Riassumi in due frasi il brano sulle teorie educative dell'Ottocento.

● Brano proposto:
○ ○ ○ ○ ○

Se dunque abbiamo attraversato in questa nostra corsa la Francia e l’Inghilterra, ora ci ritroviamo nella Germania della Bildung (educazione), intesa qui non come un insieme di conoscenze, ma come la capacità dell’essere umano di realizzarsi.
In contro luce abbiamo quindi fotografato le grandi teorie che ci hanno accompagnato fino ad oggi e ci ritroviamo a confrontarle con alcune discussioni molto attuali e che riempiono numerosi spazi che abitiamo: pluralità d’intelligenze, otri da riempire, organizzazione degli spazi e della didattica, attenzione al soggetto, centralità dell’oggetto.
Scintille dalla fucina.
E un incendio all’orizzonte.
La ragione.
Tale incendio come spesso accade parlando di straordinari fenomeni culturali conta più punti di innesco, si diffonde in modo irregolare e dà spazio a interpretazioni dell’evolversi della società molto diverse a seconda di chi le formula. Senza voler essere eccessivamente sintetici possiamo però brevemente accennare che «l’approccio scientifico ai problemi dell’educazione coincide, verso la metà dell’Ottocento, con lo sviluppo della società di massa»[12]. Questa tendenza culturale ha un significato ben preciso e conduce alla nascita di numerose teorie educative: da quelle del positivismo evoluzionistico[13] a quelle più vicine al marxismo, fino a quella d’impronta sociologica di Durkheim che già nel 1922 intendeva studiare in modo storico – scientifico l’educazione, intendendola come un fenomeno sociale e pertanto da adattare alla società[14].
«In Italia la cultura del Positivismo si afferma come tentativo di consentire alla cultura di affrontare in modo realistico, nel periodo post-risorgimentale, i gravi problemi sociali della nazione, dal cui assetto istituzionale e giuridico non possono essere separati. Il nuovo Stato ricevette un’organizzazione fortemente accentrata e caratterizzata da una forte “piemontesizzazione”: l’intera vita politica era regolata nei ministeri della capitale, mentre vennero estesi a tutto il territorio i sistemi normativi del Regno sabaudo»[15]. Così accade anche per il sistema educativo.

○ ○ ○ ○ ○

● Dati estratti:
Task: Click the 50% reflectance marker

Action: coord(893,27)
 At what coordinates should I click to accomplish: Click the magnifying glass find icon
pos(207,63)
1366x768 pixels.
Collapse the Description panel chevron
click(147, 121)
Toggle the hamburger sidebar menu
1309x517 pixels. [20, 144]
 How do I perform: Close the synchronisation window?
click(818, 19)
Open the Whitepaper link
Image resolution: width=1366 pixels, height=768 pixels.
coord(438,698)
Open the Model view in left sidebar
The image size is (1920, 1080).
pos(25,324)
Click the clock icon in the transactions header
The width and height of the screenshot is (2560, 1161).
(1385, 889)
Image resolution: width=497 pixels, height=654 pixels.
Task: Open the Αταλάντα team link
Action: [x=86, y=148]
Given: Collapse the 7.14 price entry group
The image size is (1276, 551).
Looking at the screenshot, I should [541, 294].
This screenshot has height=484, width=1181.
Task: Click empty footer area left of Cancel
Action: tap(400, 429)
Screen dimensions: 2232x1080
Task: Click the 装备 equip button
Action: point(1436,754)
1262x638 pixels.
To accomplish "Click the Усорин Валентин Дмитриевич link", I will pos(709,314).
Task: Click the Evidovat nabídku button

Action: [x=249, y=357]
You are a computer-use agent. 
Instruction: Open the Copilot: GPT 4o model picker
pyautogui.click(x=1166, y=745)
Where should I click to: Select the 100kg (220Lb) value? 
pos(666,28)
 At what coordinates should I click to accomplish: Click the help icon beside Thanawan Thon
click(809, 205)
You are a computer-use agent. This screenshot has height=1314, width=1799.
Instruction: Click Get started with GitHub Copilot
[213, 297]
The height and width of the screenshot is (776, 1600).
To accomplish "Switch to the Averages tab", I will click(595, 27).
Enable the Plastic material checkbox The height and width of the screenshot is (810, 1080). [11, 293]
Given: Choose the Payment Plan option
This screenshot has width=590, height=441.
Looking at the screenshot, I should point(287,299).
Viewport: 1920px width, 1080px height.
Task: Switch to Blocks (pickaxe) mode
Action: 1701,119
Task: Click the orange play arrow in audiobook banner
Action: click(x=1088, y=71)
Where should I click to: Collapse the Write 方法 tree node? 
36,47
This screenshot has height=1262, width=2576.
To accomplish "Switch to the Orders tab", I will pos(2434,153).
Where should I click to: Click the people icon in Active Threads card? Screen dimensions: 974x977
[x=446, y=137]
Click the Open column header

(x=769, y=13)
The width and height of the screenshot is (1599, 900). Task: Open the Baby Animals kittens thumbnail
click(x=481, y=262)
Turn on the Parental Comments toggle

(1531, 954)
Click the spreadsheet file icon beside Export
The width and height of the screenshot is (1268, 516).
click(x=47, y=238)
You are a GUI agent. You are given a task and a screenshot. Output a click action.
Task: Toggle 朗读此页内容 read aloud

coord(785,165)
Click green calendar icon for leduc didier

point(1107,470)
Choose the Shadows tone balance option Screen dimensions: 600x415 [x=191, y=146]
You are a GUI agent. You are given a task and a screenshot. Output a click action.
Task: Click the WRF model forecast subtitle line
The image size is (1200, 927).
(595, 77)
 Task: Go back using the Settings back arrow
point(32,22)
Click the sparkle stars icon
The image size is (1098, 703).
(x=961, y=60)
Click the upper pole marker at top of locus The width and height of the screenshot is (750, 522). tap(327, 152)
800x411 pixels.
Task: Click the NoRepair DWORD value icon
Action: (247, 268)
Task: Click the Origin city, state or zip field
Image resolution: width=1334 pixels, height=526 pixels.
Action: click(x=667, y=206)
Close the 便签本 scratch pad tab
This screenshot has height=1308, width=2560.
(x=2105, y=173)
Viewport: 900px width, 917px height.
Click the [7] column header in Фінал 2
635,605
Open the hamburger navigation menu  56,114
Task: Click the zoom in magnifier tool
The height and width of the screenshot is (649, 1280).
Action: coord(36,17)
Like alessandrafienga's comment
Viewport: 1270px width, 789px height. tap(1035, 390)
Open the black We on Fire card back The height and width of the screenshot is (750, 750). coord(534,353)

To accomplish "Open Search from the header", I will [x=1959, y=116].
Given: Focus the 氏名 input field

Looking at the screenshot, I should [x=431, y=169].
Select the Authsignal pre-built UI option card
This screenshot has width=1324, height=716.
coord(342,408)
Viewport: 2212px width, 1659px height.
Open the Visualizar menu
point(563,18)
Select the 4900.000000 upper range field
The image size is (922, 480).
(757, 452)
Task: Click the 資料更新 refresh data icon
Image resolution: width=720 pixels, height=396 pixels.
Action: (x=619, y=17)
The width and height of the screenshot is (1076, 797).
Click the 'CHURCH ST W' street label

○ ○ ○ ○ ○

● Soluzione dell'esercizio:
Verso la metà dell'Ottocento l'approccio scientifico all'educazione coincide con lo sviluppo della società di massa e porta alla nascita di numerose teorie educative: dal positivismo evoluzionistico a quelle vicine al marxismo, fino all'impostazione sociologica di Durkheim, che intendeva l'educazione come un fenomeno sociale. In Italia il Positivismo si afferma nel periodo post-risorgimentale per affrontare in modo realistico i gravi problemi sociali di uno Stato fortemente accentrato e "piemontesizzato", e lo stesso accade per il sistema educativo.